* Instructions for the task *
Provide again, from the entries below, every line from the one containing "Identify the click" through the one containing "SİYASET (390, 1039)", exactly as written, and no other line.

* Stored data *
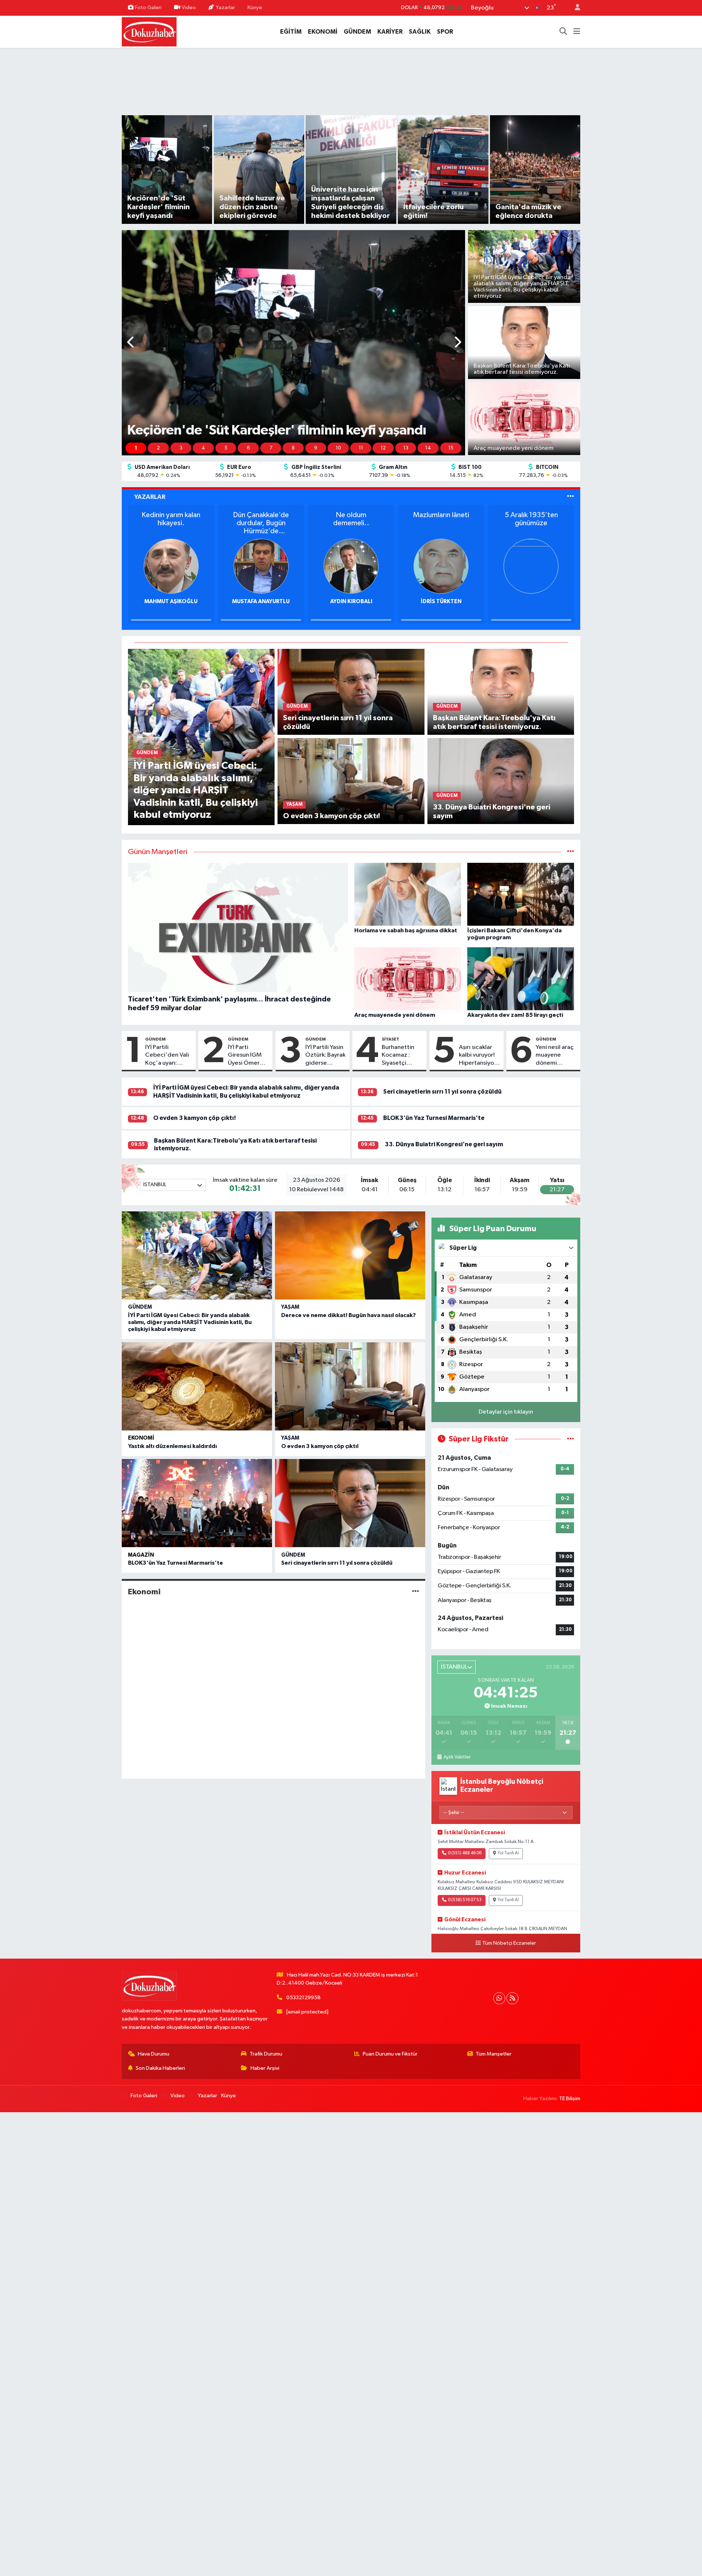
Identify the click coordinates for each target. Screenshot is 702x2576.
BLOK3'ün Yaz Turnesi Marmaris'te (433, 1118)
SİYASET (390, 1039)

...

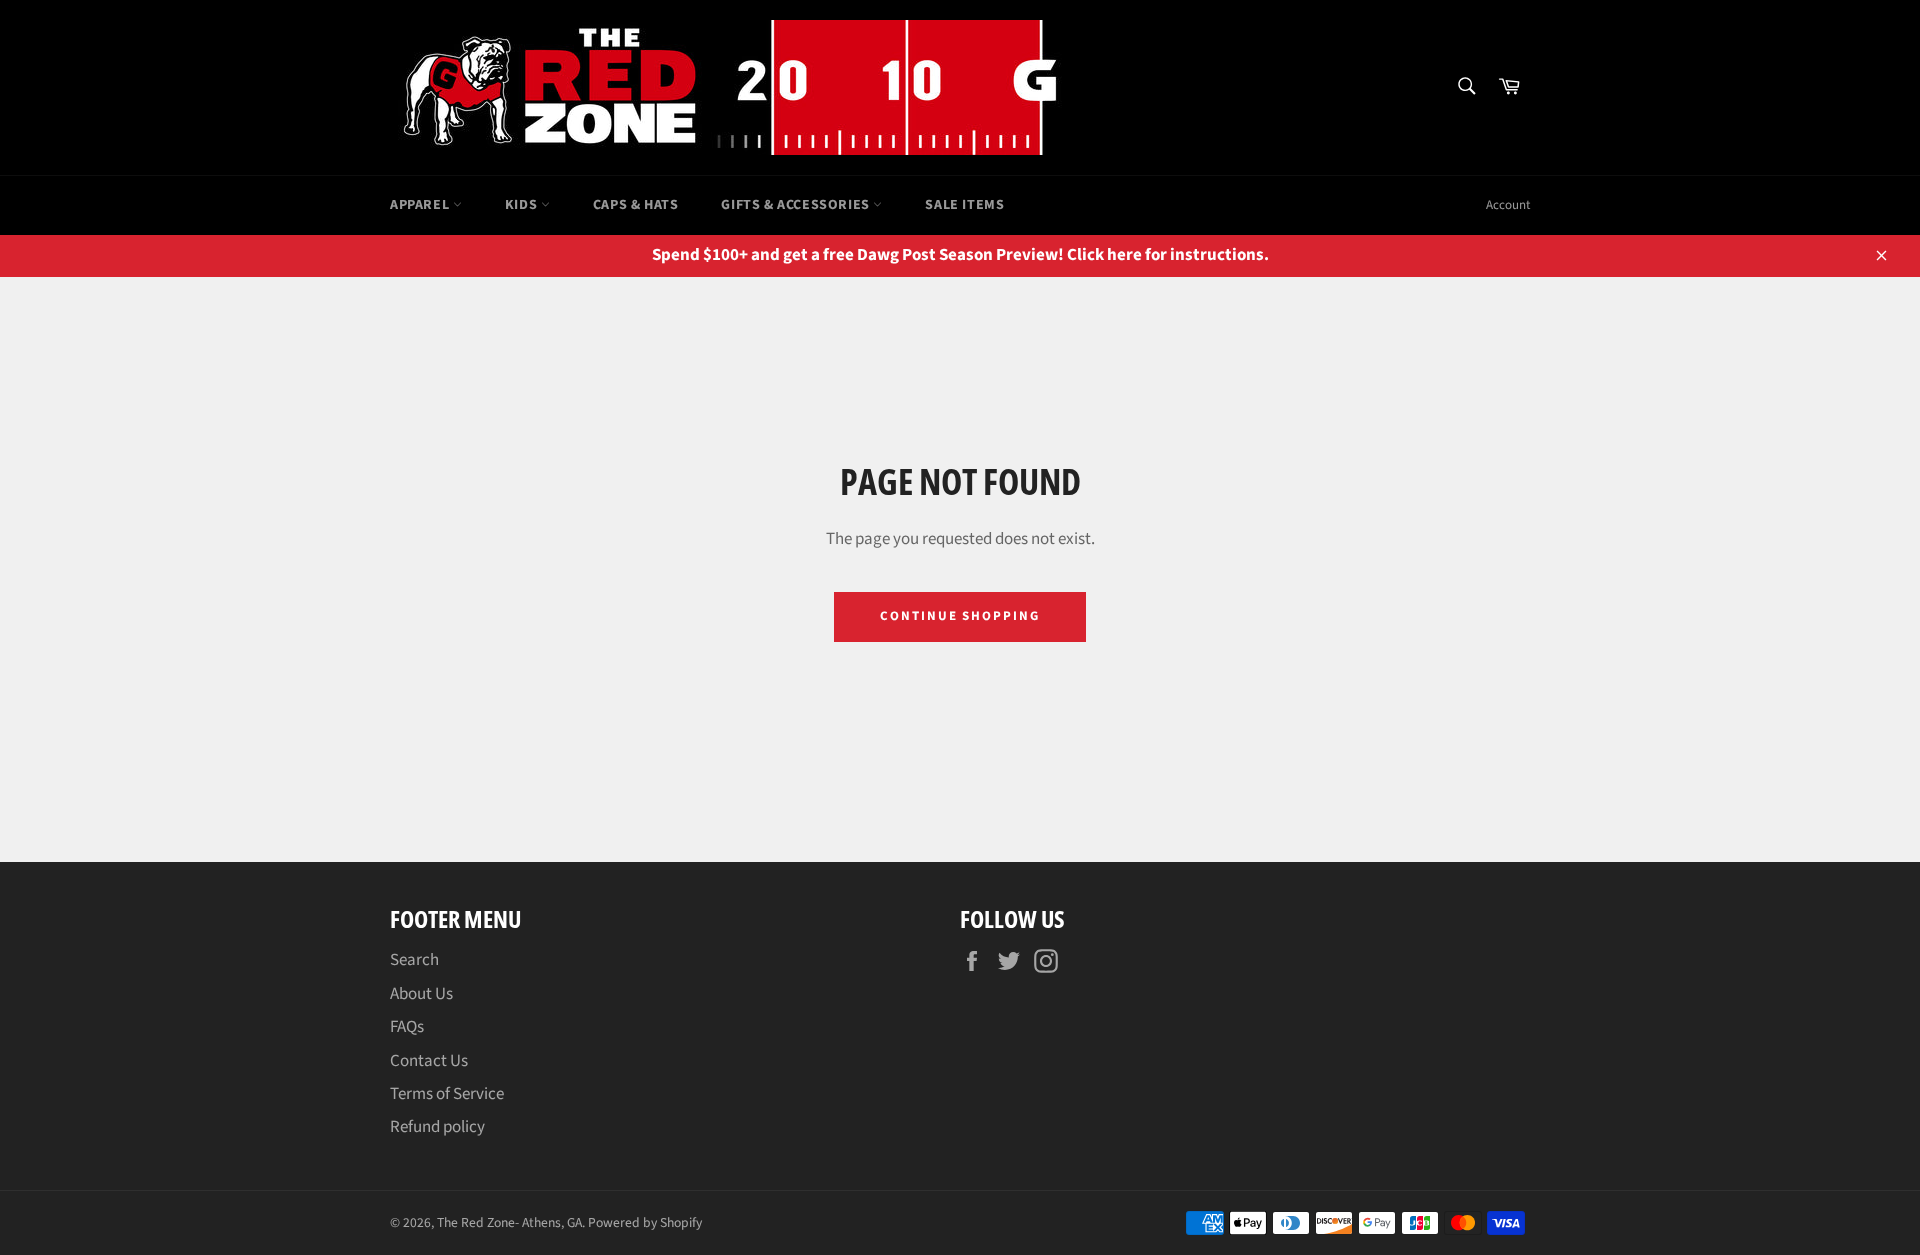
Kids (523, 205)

---

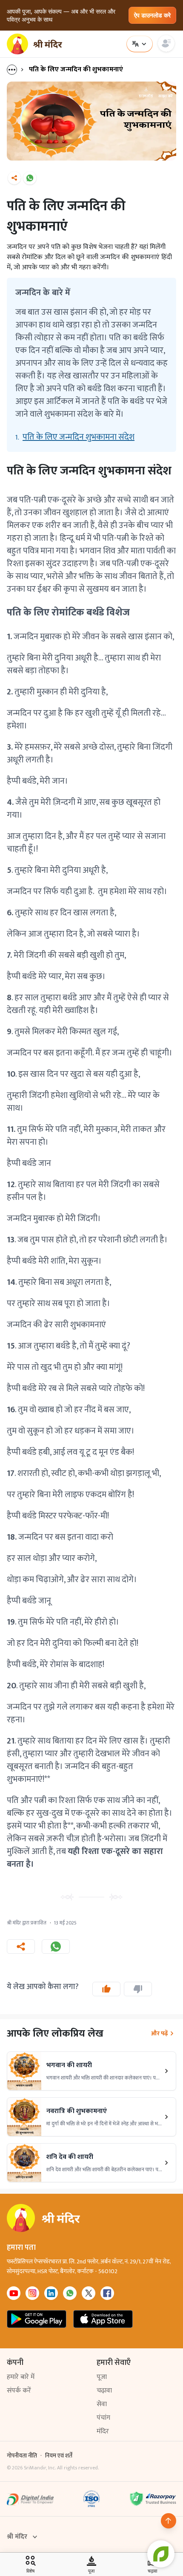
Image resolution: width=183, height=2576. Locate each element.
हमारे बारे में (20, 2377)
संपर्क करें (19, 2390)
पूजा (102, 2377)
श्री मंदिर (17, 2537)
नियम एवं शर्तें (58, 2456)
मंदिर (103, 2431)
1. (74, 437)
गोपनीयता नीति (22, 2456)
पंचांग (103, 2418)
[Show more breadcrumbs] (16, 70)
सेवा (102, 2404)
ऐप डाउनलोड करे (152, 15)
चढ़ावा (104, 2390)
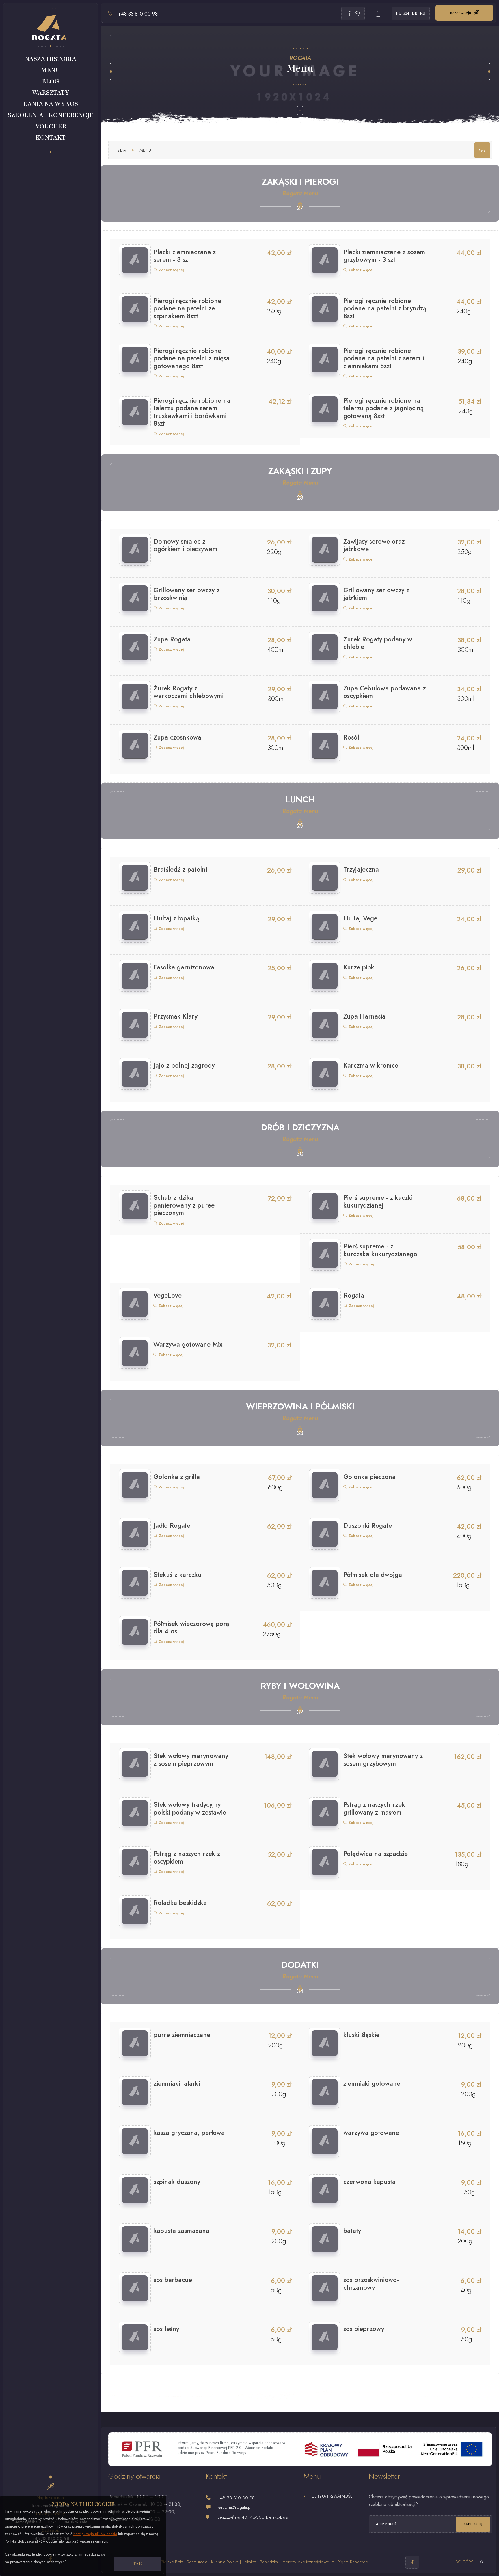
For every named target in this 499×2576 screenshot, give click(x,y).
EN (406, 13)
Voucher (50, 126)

* Result below *
Identify the click coordinates for each target. Screenshot is 702x2576.
BLOK3'ün Yaz Turnesi Marmaris'te (433, 1118)
SİYASET (390, 1039)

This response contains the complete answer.